Run scheduled canary checks on production agents

Reuse your frozen prompts ([Catch regressions after you change an agent](/tutorials/catch-regressions-after-you-change-an-agent)) on a **calendar**, not only after edits — **cron-fired probe chats** ([Run an agent on a schedule](/tutorials/run-an-agent-on-a-schedule)) plus tight **pass-shaped output** so provider changes, silent instruction tweaks, or tool breakage surface in **Discord** or **Jobs** before customers carry the news.

Plus: three Admin-Agent passes — wrap a regression row into a scheduled prompt with explicit **PASS/FAIL header**, draft weekly diff ritual comparing two Job snippets, and decide when output shifts trigger a full migration retest ([Migrate agents when models or providers change](/tutorials/migrate-agents-when-models-or-providers-change)).

Audience Admins · Developers
Time ~10 min
Prerequisites Regression or health prompts already exist ([Catch regressions after you change an agent](/tutorials/catch-regressions-after-you-change-an-agent), [Run health checks on your must-not-fail agents](/tutorials/run-health-checks-on-your-must-not-fail-agents)). Cron wiring ([Run an agent on a schedule](/tutorials/run-an-agent-on-a-schedule)). Comfort skimming **Audit Logs → Jobs** ([View your audit logs](/tutorials/view-your-audit-logs)).
You'll end up with One **scheduled canary task** per tier-one agent — same wording each run, structured footer humans grep fast — plus a **weekly compare habit** recorded beside **Last green** dates.

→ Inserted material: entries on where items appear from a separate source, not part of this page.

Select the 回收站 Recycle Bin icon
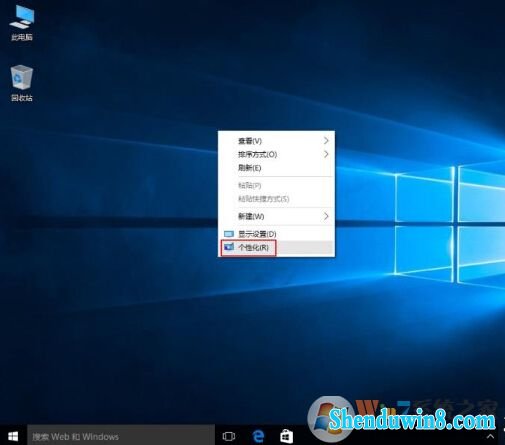 (x=22, y=83)
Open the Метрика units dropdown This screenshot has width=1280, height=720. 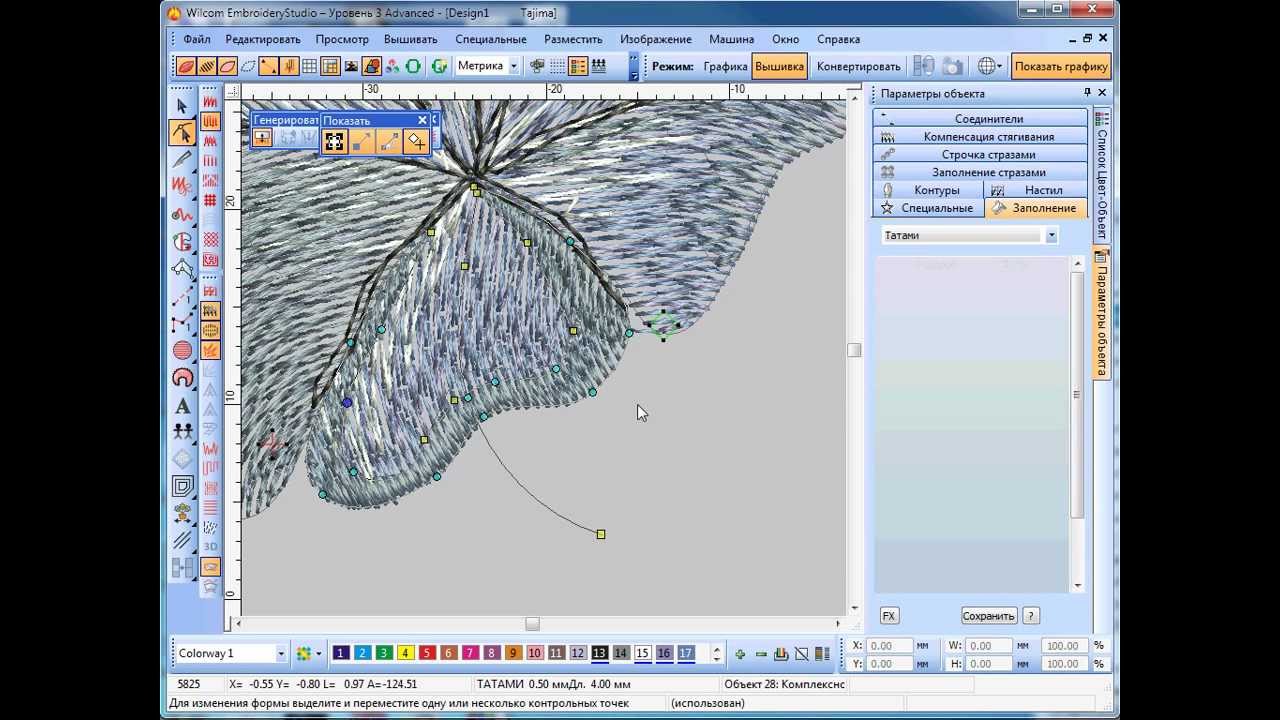point(514,67)
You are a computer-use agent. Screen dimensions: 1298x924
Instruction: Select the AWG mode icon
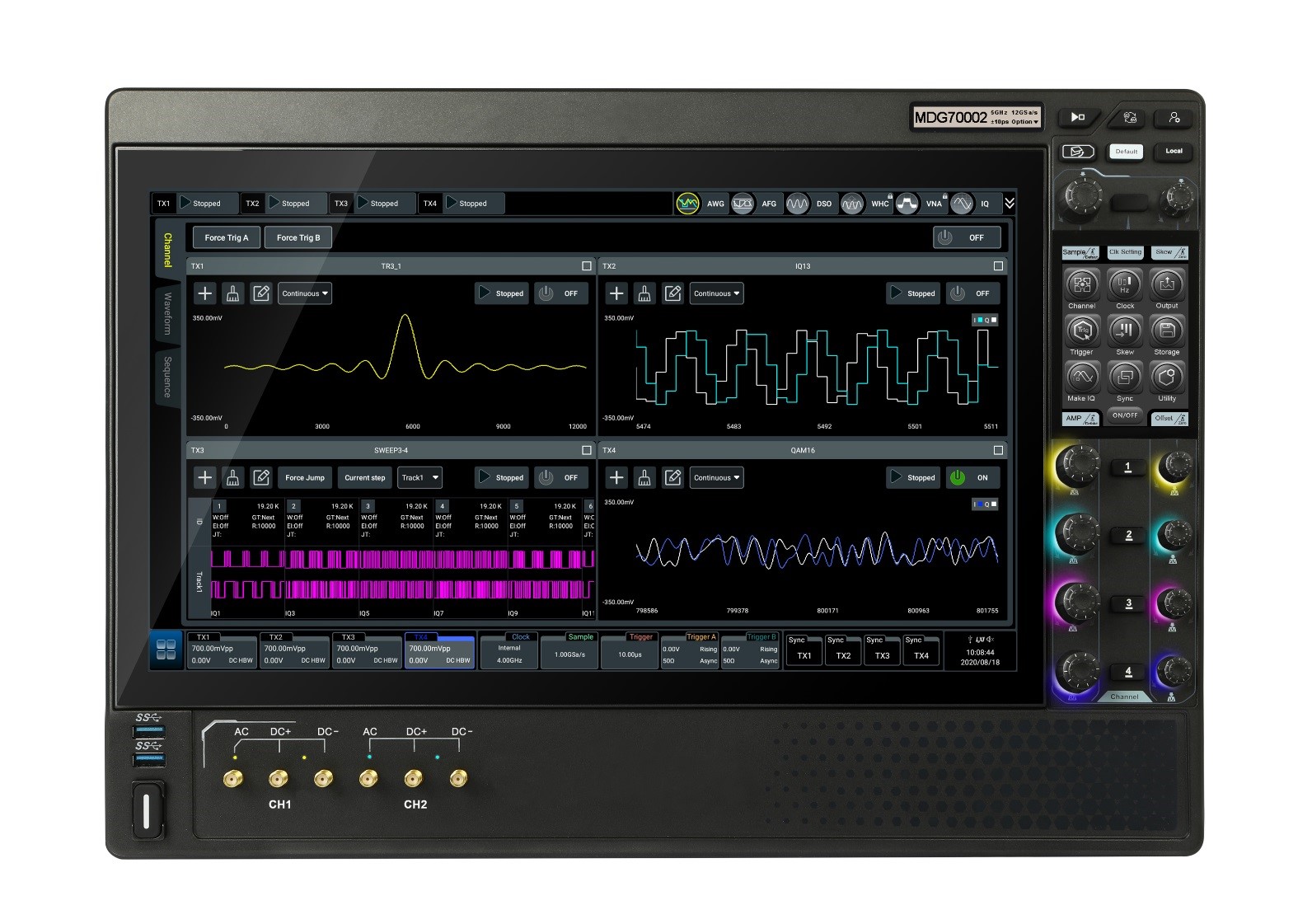click(687, 204)
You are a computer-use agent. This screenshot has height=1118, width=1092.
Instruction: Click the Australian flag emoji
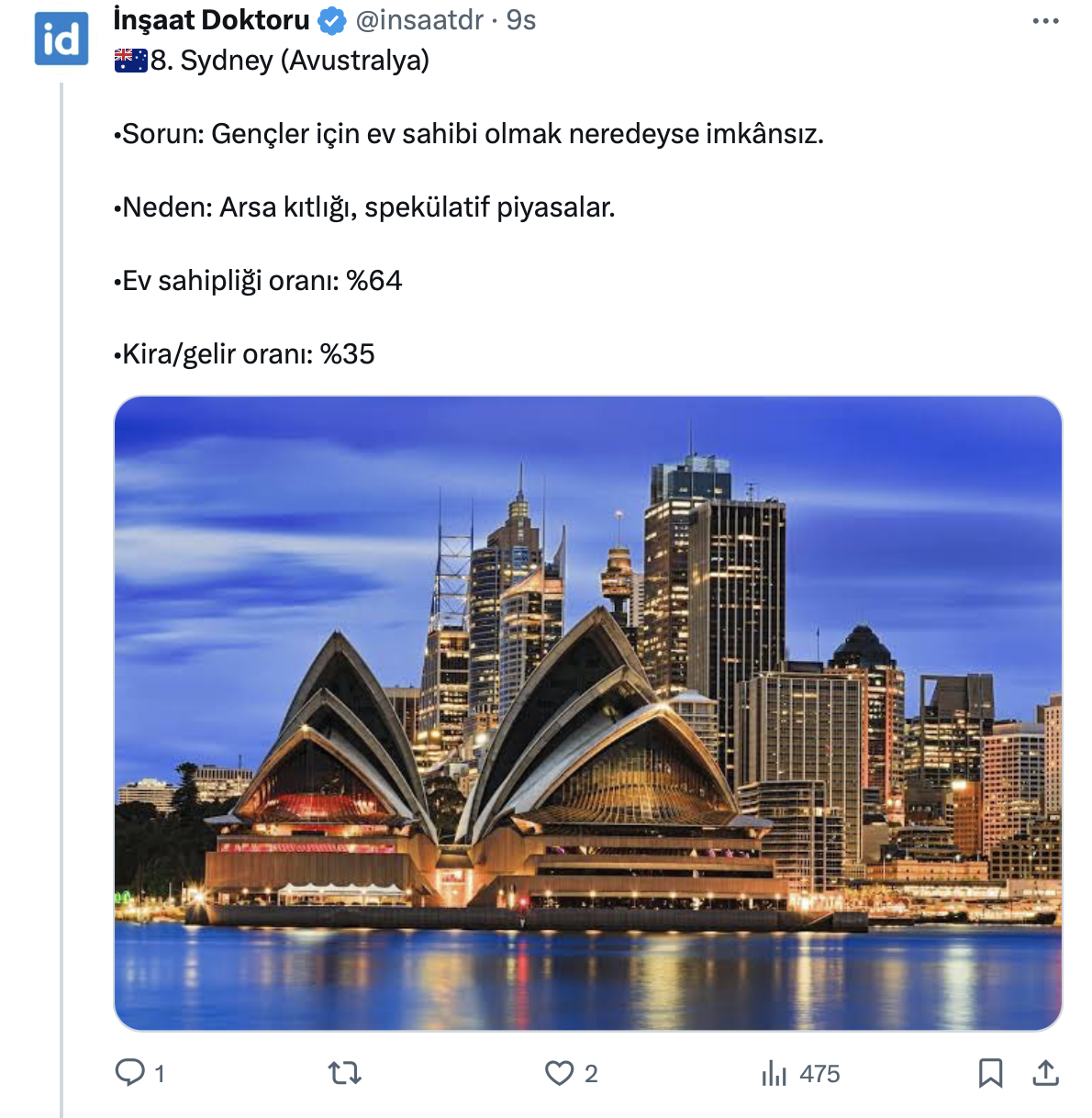(130, 61)
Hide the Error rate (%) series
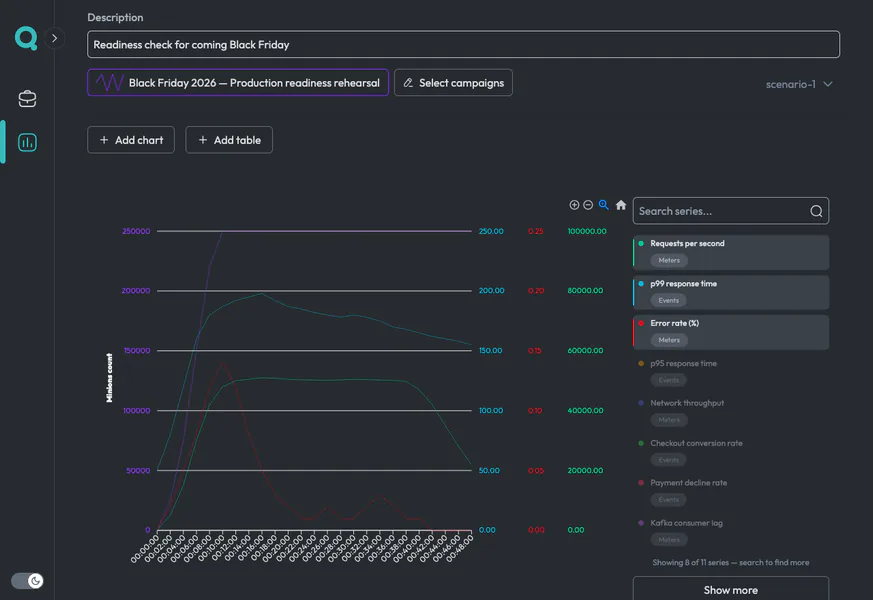Viewport: 873px width, 600px height. [731, 332]
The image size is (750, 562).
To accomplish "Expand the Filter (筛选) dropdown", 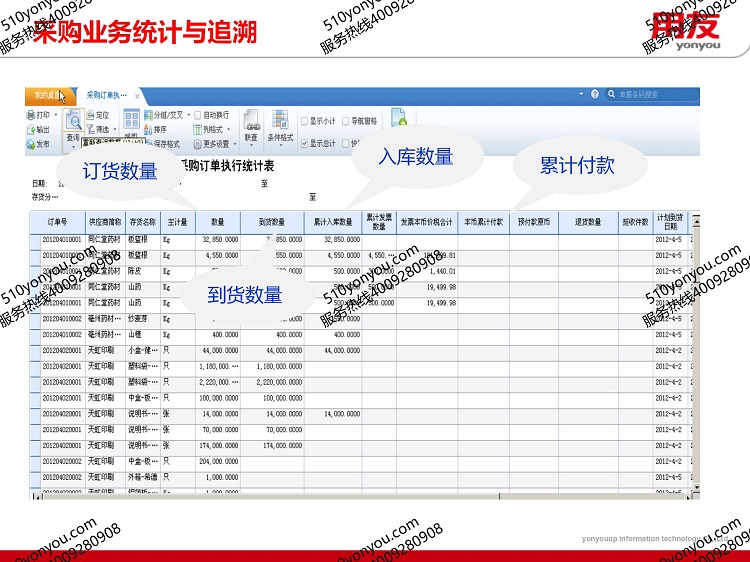I will [x=115, y=129].
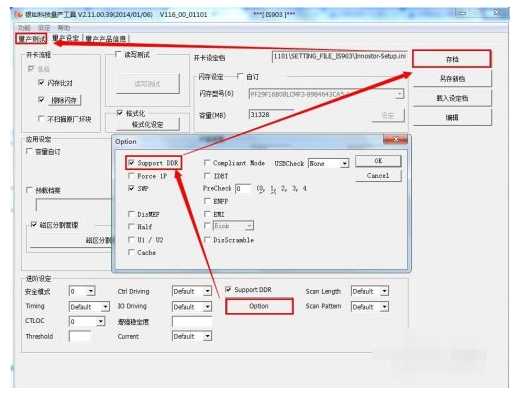515x393 pixels.
Task: Click OK in the Option dialog
Action: [378, 161]
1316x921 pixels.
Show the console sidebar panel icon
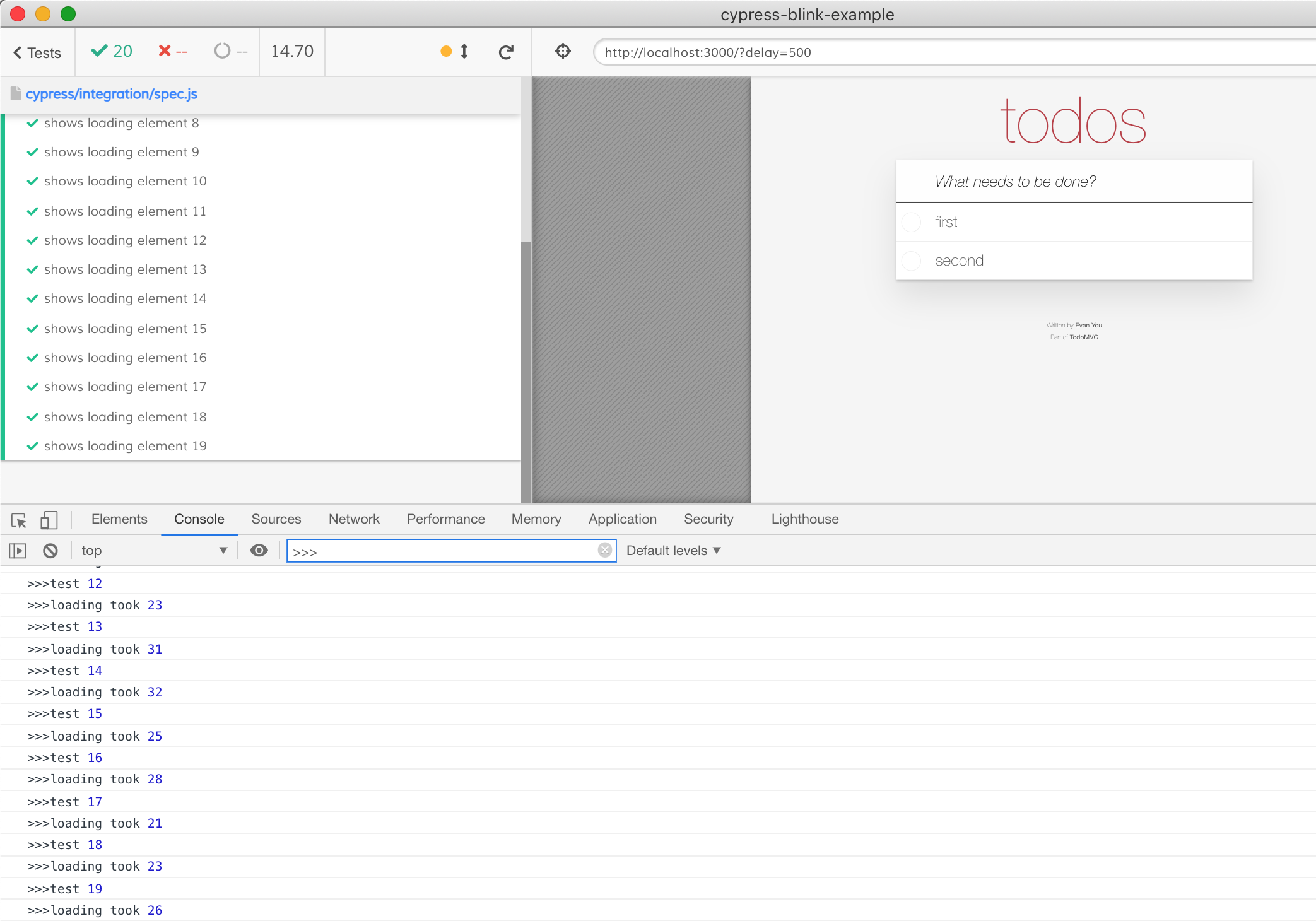(x=18, y=551)
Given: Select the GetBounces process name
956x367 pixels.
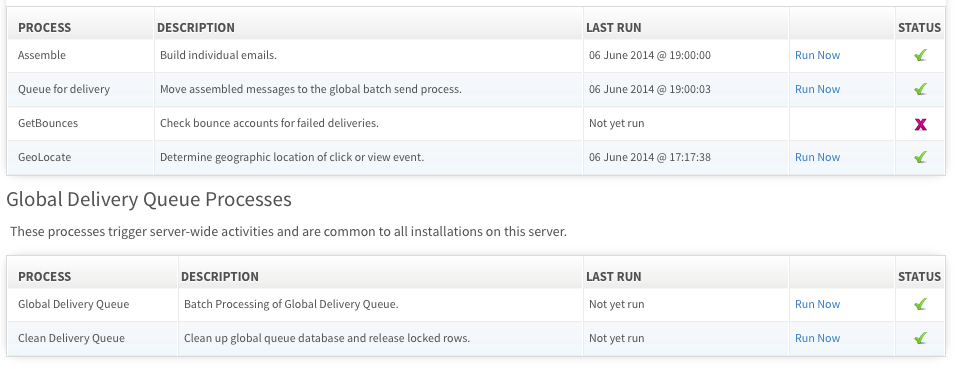Looking at the screenshot, I should pyautogui.click(x=48, y=123).
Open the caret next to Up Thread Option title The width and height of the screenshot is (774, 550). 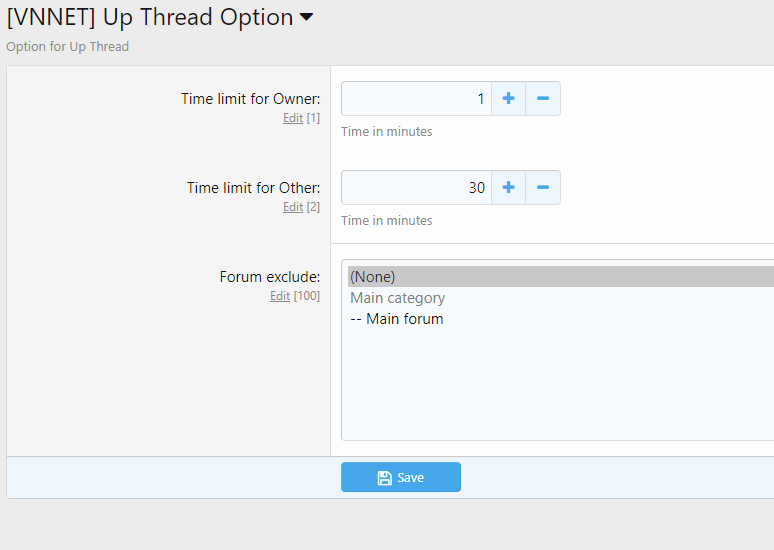[x=306, y=18]
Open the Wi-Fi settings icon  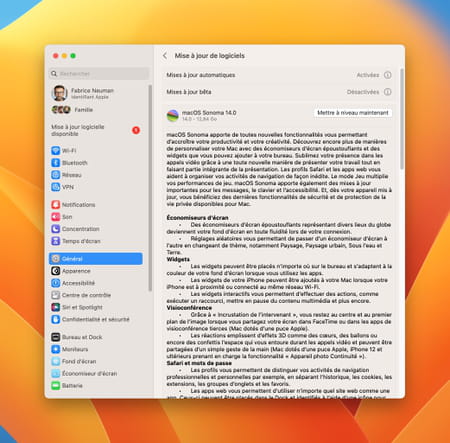(x=56, y=150)
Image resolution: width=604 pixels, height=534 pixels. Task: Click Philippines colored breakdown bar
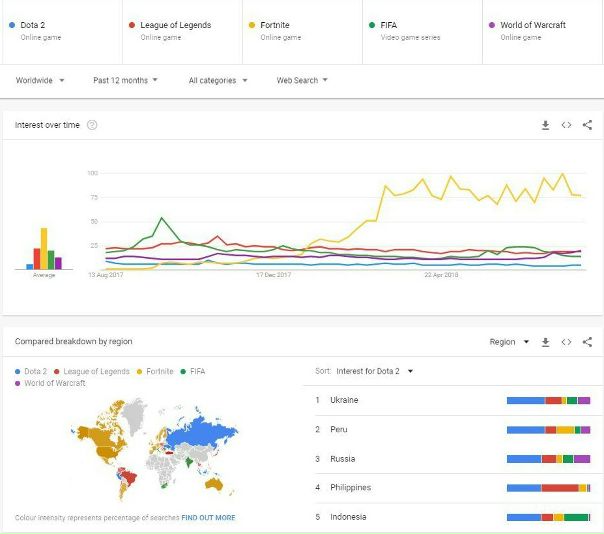coord(548,488)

When a tutorial shows italic text in quotation marks, it usually mirrors a label or helper string inside Auxot. Product copy changes between releases — if something reads differently in your workspace, trust what you see on screen.

Callouts with a Worth knowing gold accent are meant as must-read context before you move on. Blockquotes that open with Tip are lighter, optional depth.

Why this matters

Regression packs rerun when you change something (Catch regressions after you change an agent). Health checks prove liveness with small prompts (Run health checks on your must-not-fail agents). Production answers still shift without anyone opening Settings:

  • Cloud providers adjust models or routing behavior (Migrate agents when models or providers change).
  • Context files or upstream tools change answers without a tracked deploy.
  • Someone pastes a helpful instruction tweak at midnight: no change ticket.

A canary is the same boring probe on a schedule: one agent, one frozen prompt, machine-scannable output: so the fifth bad week does not start with a customer screenshot. Wire it with Scheduled Tasks (Run an agent on a schedule); receipts land in Jobs (View your audit logs) and optionally Discord channels.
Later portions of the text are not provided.